Jason Collins, a tax disputes expert at Pinsent Masons, the law firm behind Out-law.com said: "HMRC believes that it should be able to influence the behaviour of companies bidding to do work for the Government. Questions around the bidder's approach to tax mitigation will become as common place as those about Diversity, Bribery Act and CSR policies. The Government will expect the company not to take an aggressive approach to tax planning. In some cases, aggressive tax avoidance may cause the company to fail in its bid."
If the new arrangements are to be effective from April 2013, the detail of the proposals will presumably have to be announced before that date, Collins pointed out. He commented that one key issue will be the definition of "avoidance". It is also not clear how far the measure will go, he said. One possibility is that HMRC will also look at the personal tax compliance position of the directors and owners of those businesses, Collins added.
"The Boards of private sector businesses will need to check their overall strategy on tax compliance and risk. It will need to be properly documented, available for all to see and - most importantly - they will not be able to pursue activities which HMRC believe fall on the wrong side of the line." said Jason Collins. "The problem is where the line is drawn - commonly used tax planning techniques may be deemed 'unacceptable' by HMRC. A business might not want to take the risk of failing this aspect of the procurement process so may take a cautious approach." he said.
As a starting point Collins recommended that the Board should be fully aware of the historic tax strategy and of any risks in the light of HMRC's likely approach.
It is proposed that the measure will extend to evasion as well as avoidance.
Jason Collins said "We will have to wait for the details, but the measure is likely to extend to checks on what steps a business is taking to make sure it is not engaging with tax evaders even if it is not evading tax itself. For example, the Government might expect that a construction company has robust policies around how it pays contractors and gang masters.

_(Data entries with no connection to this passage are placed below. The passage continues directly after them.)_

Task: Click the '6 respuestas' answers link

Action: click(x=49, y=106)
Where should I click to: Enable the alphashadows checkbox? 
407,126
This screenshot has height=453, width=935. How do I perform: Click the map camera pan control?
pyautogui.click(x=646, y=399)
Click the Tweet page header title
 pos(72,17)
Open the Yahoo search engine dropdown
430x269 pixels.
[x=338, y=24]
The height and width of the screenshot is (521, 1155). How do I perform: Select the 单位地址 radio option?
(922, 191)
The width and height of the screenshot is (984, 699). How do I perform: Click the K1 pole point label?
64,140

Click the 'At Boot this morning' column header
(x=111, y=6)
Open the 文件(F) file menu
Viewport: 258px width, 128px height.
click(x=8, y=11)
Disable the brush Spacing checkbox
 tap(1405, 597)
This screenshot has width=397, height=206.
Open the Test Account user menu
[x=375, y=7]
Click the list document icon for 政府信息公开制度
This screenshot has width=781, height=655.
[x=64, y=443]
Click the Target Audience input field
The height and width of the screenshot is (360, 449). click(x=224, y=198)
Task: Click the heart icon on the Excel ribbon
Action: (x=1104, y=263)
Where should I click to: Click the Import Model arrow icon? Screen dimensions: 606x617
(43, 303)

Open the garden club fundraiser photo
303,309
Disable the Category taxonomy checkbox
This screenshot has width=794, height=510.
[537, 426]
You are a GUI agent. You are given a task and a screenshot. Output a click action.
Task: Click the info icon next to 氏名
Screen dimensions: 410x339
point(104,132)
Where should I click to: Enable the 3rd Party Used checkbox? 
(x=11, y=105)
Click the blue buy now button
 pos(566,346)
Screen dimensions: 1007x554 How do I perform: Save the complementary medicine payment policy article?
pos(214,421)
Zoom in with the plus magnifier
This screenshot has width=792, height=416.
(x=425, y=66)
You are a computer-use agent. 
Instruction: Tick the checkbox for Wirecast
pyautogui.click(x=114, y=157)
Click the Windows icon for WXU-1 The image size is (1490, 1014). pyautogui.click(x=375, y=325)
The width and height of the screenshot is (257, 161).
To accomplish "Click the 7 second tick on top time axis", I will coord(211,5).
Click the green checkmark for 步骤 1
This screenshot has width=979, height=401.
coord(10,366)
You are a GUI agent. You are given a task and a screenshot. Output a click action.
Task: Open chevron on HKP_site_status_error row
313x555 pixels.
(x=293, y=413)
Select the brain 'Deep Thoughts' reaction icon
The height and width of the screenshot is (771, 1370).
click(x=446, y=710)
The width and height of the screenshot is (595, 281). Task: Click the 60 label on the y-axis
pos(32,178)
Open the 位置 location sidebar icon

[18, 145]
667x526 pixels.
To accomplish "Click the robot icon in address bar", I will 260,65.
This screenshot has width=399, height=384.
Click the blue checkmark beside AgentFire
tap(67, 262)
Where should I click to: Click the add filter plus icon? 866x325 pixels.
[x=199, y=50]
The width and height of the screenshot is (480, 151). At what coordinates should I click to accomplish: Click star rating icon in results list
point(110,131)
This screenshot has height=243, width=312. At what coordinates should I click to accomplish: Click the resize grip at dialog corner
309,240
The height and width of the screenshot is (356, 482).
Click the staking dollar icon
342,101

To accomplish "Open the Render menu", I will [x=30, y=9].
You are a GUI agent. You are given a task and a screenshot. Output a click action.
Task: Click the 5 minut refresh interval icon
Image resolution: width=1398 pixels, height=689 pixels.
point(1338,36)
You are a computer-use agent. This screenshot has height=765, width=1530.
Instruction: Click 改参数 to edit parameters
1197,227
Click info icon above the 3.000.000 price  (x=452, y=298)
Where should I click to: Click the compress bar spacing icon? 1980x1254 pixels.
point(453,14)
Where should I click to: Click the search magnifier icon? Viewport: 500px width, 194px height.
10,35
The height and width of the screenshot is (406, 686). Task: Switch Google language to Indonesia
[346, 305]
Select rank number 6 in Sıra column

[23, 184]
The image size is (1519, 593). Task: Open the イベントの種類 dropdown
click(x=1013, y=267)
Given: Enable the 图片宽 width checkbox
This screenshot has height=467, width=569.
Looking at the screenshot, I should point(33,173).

Even if the business may not be legally liable for the loss to fraud, the Government may not award contract to companies which are not doing enough to stamp out bad practices in the industry."
The Chief Secretary to the Treasury, Danny Alexander first announced in September that HMRC and the Cabinet Office had been asked to look into how the Government could use the procurement process for Government contracts "to deter the very small minority of companies and individuals that do so from evading tax and using aggressive tax avoidance schemes".